-- Start --

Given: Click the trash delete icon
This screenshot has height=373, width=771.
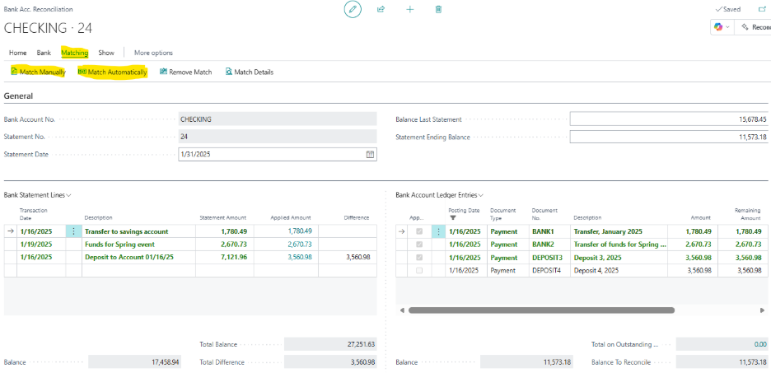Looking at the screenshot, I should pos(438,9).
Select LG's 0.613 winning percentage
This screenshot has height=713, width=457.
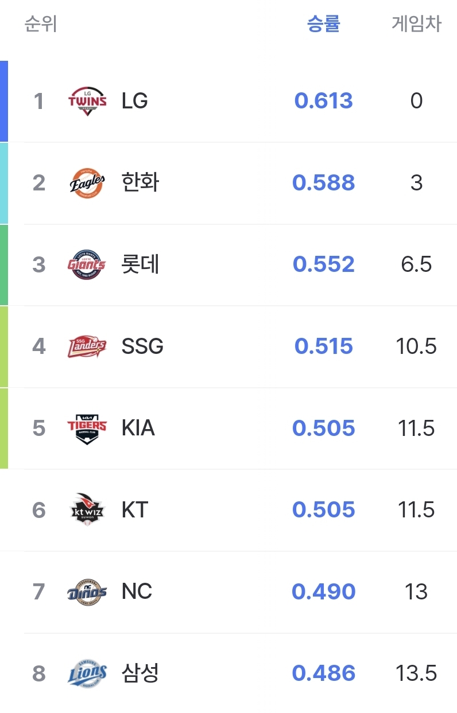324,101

-- End --

Stated problem => Rewrite the entries above, replacing "height" with "vertical size" wherever it appears and keeping everything else the same. Omit the pictures.

Final result =>
Given: Click the trash delete icon
This screenshot has vertical size=373, width=771.
Looking at the screenshot, I should pos(438,9).
Select LG's 0.613 winning percentage
This screenshot has vertical size=713, width=457.
324,101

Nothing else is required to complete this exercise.